Ricorso contro il sequestro, finalizzato alla confisca, di un patrimonio da 800.000 euro. Davanti al tribunale di Frosinone, sezione misure di prevenzione, si è svolta l'udienza per discutere del provvedimento di sequestro, emesso dallo stesso tribunale di Frosinone, contro il "clan Di Silvio" nello scorso luglio. Il provvedimento nasce da un'indagine per droga, condotta dal Nucleo di polizia tributaria della Guardia di finanza di Frosinone, che ha portato anche a delle condanne a sei e sette anni, e dalla sproporzione tra i redditi dichiarati (spesso zero) e il patrimonio della famiglia Di e De Silvio.

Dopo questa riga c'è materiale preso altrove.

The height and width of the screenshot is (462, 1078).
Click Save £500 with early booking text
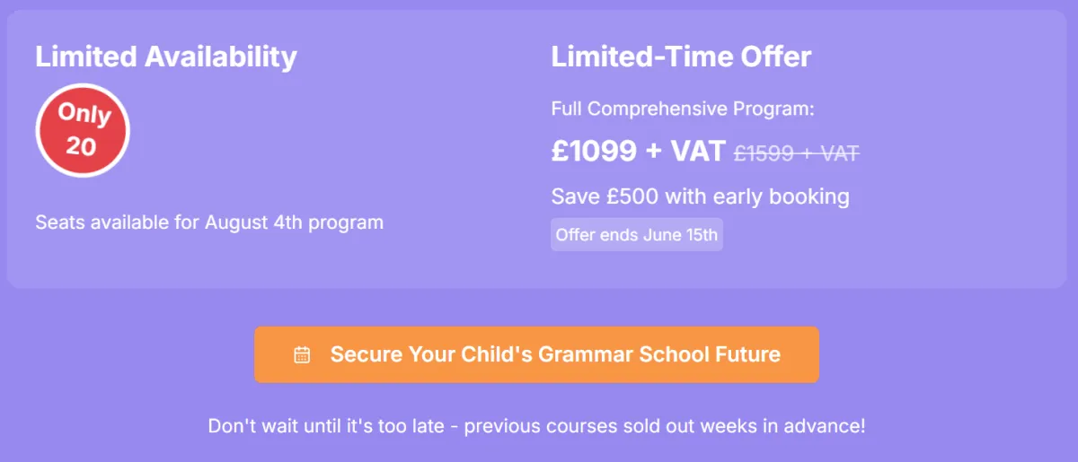click(x=700, y=196)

L'indagine era stata avviata nel 2010 e il processo si concludeva nel maggio del 2016 con pesanti condanne a sette anni, sei anni, cinque anni più altre a pene minori. Da lì sono partite le indagini finanziarie condotte dalla polizia tributaria dalle quali è emerso, come ricostruito dal tribunale, che «negli ultimi quindici anni i proposti non hanno mai presentato dichiarazione dei redditi». A parte «modestissimi redditi percepiti quale remunerazione del lavoro prestato in carcere».

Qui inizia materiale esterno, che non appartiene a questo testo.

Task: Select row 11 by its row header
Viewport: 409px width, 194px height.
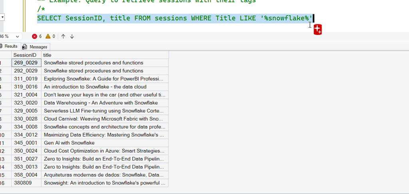Action: coord(3,143)
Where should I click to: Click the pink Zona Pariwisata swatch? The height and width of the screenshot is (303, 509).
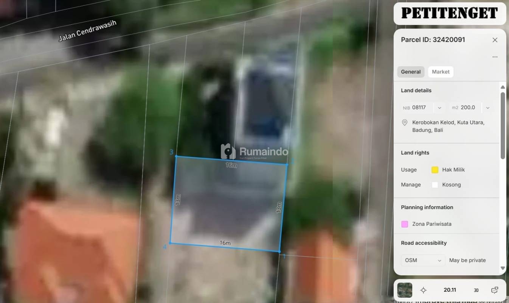tap(405, 224)
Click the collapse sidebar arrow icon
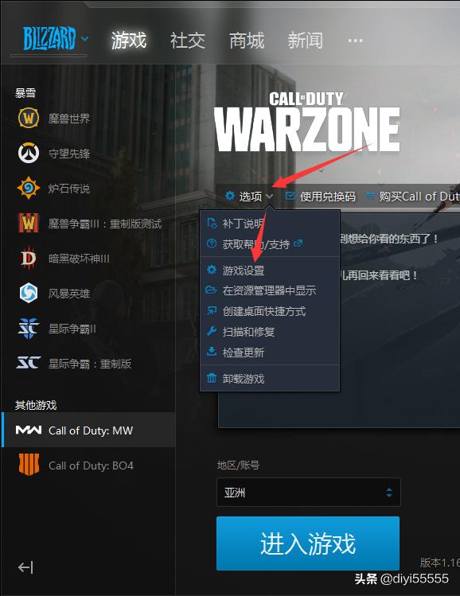This screenshot has width=460, height=596. point(25,567)
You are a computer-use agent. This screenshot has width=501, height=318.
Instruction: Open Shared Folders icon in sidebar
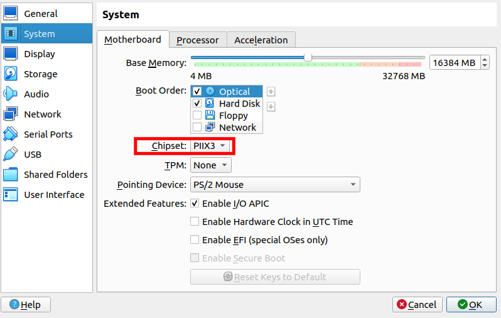pos(11,174)
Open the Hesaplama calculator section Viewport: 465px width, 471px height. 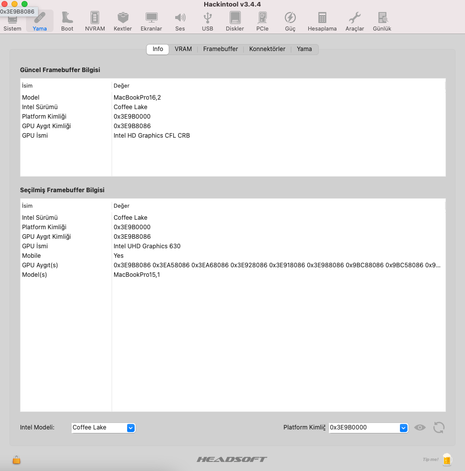pos(322,22)
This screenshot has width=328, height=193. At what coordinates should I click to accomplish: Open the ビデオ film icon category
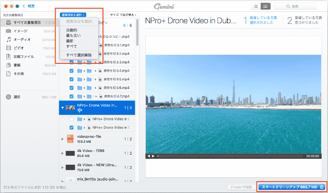[x=9, y=48]
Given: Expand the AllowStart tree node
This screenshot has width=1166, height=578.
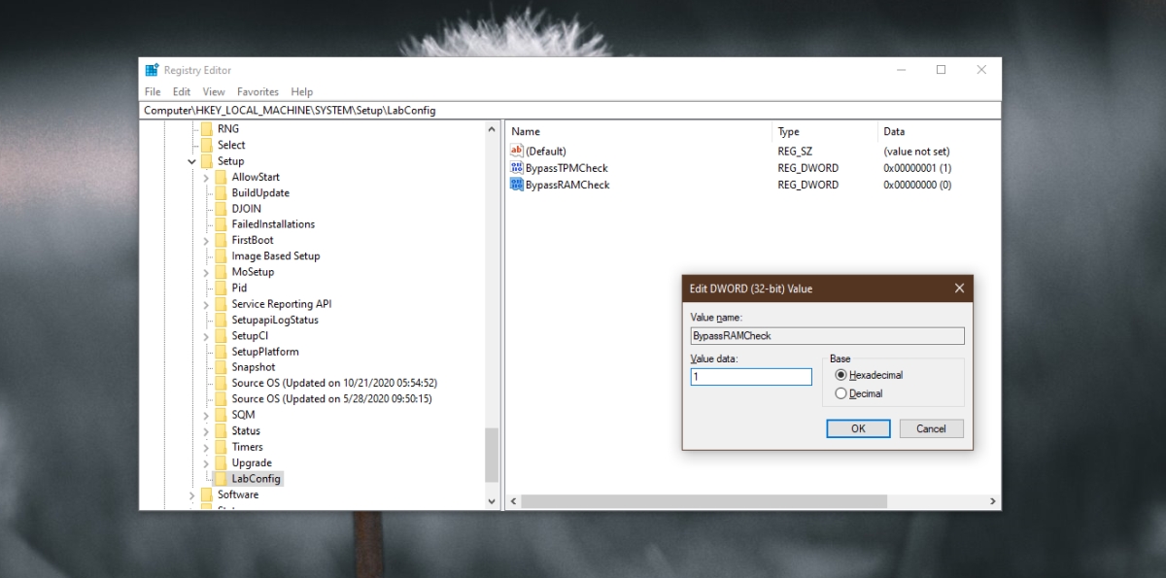Looking at the screenshot, I should [x=206, y=178].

Le conclusioni del tribunale che hanno portato al sequestro si basano sul fatto che gli interessati «risultano possedere beni immobili e veicoli del tutto sproporzionati rispetto allo status di disoccupati».

E quindi «può desumersi proprio da tale rilevante sproporzione un significativo indizio sulla provenienza dei beni da attività illecita, indizio di per sè sufficiente per disporre, allo stato degli atti, il richiesto sequestro». Il sequestro ha interessato terreno con abitazione abusiva a Terracina del valore di 250.000 euro, terreno con abitazione a Frosinone di 330.000 euro, due terreni con case a Ferentino per 160.000 euro totali, un'abitazione a Frosinone da 350.000 euro. Nonché i veicoli: due Mercedes, una Bmw, una Renault Megane, una Opel Tigra, una Volkswagen Golf, uno scooter Piaggio X9, una Citroen Saxo e una C3, una Peugeot 107, una Fiat Punto e una Uno e conti per 83.607 euro in fondi d'investimento più altri 6.975 in contanti. Gli avvocati Luigi Tozzi, Emanuele Carbone e Tony Ceccarelli hanno impugnato il provvedimento per tentare di evitare la confisca. L'udienza che si è celebrata l'altro giorno, è stata aggiornata a gennaio per la complessità della questione e anche per il subentro di un nuovo difensore.